Output only the stretch of the listing that starts at the line containing "Instruction: Toggle the" and ends at the line containing "Task: Change layout using the View button", reproduced exactly with both ends.

________________________

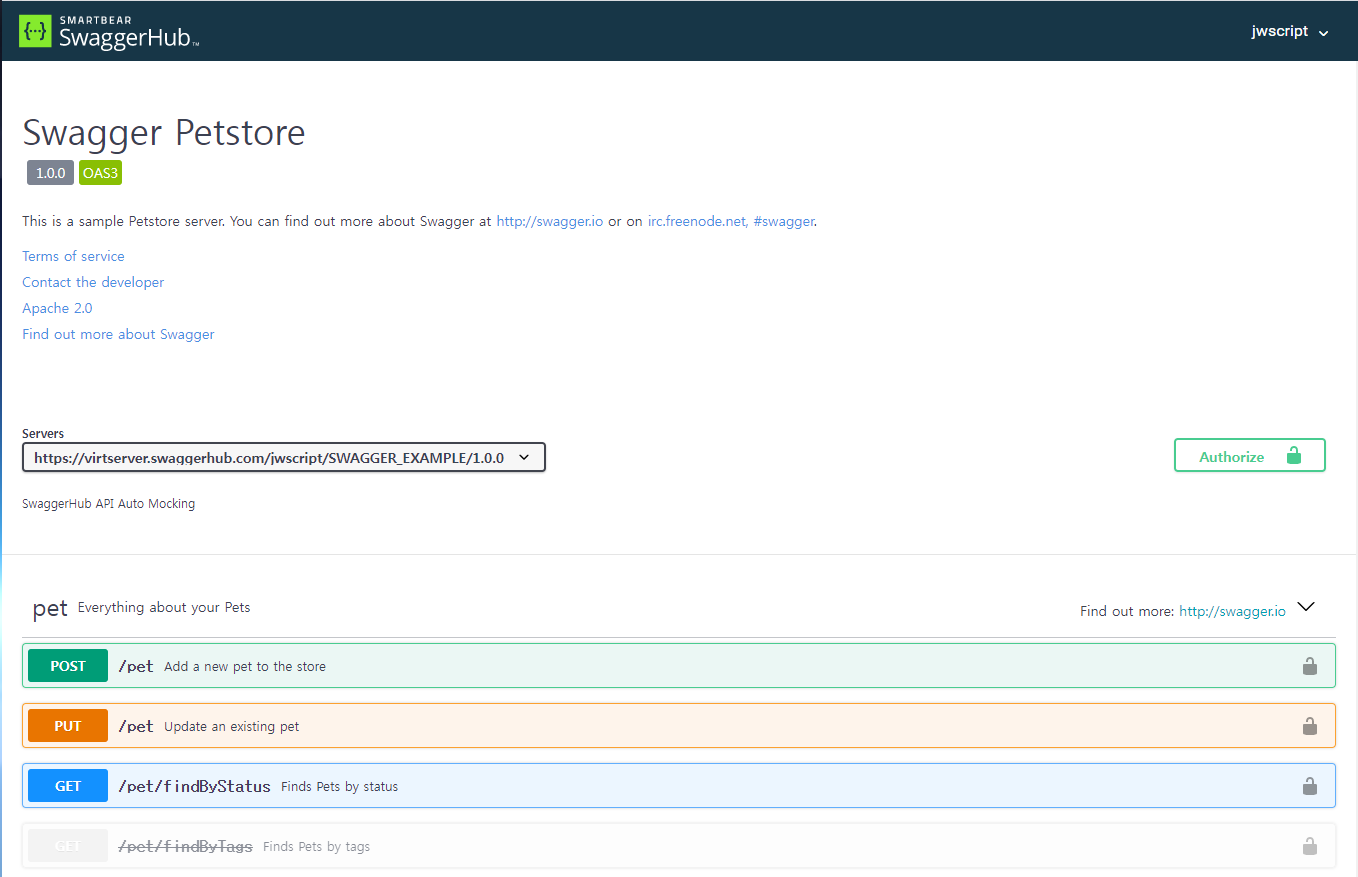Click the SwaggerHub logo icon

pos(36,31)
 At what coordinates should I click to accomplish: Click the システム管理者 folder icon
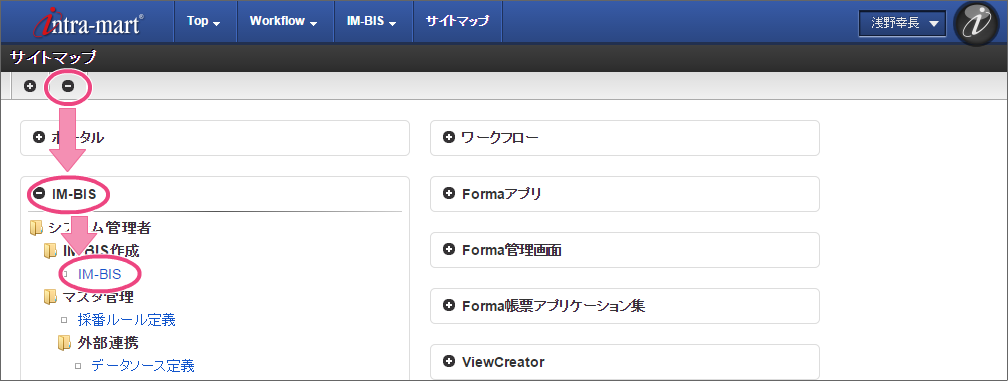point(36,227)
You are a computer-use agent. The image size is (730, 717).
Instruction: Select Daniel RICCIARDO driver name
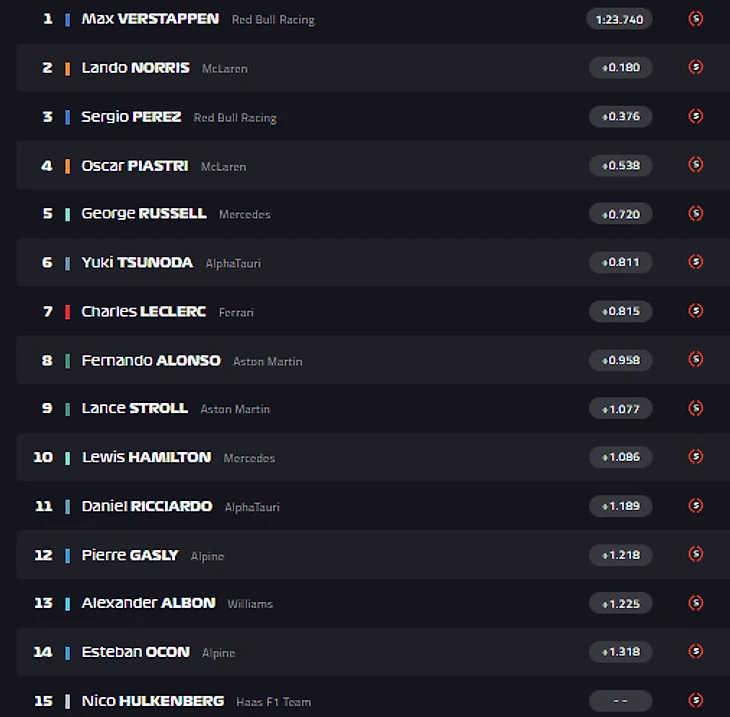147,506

________________________

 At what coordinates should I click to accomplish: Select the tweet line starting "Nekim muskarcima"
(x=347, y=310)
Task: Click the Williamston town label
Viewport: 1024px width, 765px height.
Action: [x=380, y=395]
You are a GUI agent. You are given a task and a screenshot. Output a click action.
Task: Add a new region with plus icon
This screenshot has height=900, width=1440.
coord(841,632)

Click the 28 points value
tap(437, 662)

________________________

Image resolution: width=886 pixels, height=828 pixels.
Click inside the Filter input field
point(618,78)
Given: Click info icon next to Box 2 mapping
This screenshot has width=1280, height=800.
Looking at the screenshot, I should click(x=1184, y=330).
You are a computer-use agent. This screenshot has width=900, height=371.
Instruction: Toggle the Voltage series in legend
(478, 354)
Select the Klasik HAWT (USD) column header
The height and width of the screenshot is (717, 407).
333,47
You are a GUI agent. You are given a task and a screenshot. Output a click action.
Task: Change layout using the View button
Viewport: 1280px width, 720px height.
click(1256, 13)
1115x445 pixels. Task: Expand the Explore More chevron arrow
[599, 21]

________________________

> Response box
Instruction: Toggle the Voltage series in legend
(478, 354)
Select the Klasik HAWT (USD) column header
The height and width of the screenshot is (717, 407).
333,47
You are a GUI agent. You are given a task and a screenshot. Output a click action.
Task: Change layout using the View button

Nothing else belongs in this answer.